That does not make it "the EGC". It is part of the electrical grounding system, but not an "Equipment Grounding Conductor".

There are many parts of the grounding system that are not EGC's.



Easy said:


> Copper has a better conductivity than metal. Heat reduces conductivity but the same electrons are involved in the process.


Copper is only a better conductor when taking the size into consideration. A piece of 4" rigid steel pipe will conduct way better than a #12 copper conductor.


----------



## MTW (Aug 28, 2013)

Back in the 1960's when they piped entire buildings with EMT, they never ran a ground wire anywhere, at least I've yet to see it. The whole EGC argument becomes superfluous in that situation.


----------



## Easy (Oct 18, 2017)

CoolWill said:


> If you remove the box, you break the entire circuit anyway. And this would apply to any metal box on any metal conduit circuit where the conduit is the EGC.

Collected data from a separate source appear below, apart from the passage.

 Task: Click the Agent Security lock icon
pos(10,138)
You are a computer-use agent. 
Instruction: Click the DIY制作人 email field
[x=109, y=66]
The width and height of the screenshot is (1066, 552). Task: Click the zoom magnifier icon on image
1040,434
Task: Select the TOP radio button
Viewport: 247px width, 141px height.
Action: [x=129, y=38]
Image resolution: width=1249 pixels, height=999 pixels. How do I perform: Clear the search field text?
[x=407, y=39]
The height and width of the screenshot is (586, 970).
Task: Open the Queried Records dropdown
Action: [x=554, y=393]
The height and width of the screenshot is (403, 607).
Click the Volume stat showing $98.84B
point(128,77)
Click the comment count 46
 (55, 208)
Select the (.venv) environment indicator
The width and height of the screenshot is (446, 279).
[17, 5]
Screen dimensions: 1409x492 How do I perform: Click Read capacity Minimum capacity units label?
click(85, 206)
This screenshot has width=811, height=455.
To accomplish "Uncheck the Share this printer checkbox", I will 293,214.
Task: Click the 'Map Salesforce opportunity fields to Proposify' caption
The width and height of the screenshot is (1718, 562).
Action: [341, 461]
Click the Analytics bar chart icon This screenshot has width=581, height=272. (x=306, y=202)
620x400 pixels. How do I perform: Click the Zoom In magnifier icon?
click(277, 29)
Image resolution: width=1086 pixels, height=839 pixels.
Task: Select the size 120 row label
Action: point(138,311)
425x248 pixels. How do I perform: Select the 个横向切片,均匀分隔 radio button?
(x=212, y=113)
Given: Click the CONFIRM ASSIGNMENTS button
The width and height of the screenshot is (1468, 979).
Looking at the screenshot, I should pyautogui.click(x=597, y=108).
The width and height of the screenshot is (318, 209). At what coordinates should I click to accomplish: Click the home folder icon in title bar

Are we spitting hairs or EGC's? I really don't see any problem with the way the EGC is connected It would function just as it is but, it's not code legal in my opinion. I agree that you can use conduit and metal boxes, condulets and fittings as an EGC. If your using a conductor (wire or cable) don't jump from wire to metal enclosure then back to wire and consider that to be the ultimate design. Use one or the other. :smile:


----------



## Easy (Oct 18, 2017)

HackWork said:


> That does not make it "the EGC". It is part of the electrical grounding system, but not an "Equipment Grounding Conductor".
> 
> There are many parts of the grounding system that are not EGC's.
> 
> ...


You brat :smile:


----------



## CoolWill (Jan 5, 2019)

MTW said:


> Back in the 1960's when they piped entire buildings with EMT, they never ran a ground wire anywhere, at least I've yet to see it. The whole EGC argument becomes superfluous in that situation.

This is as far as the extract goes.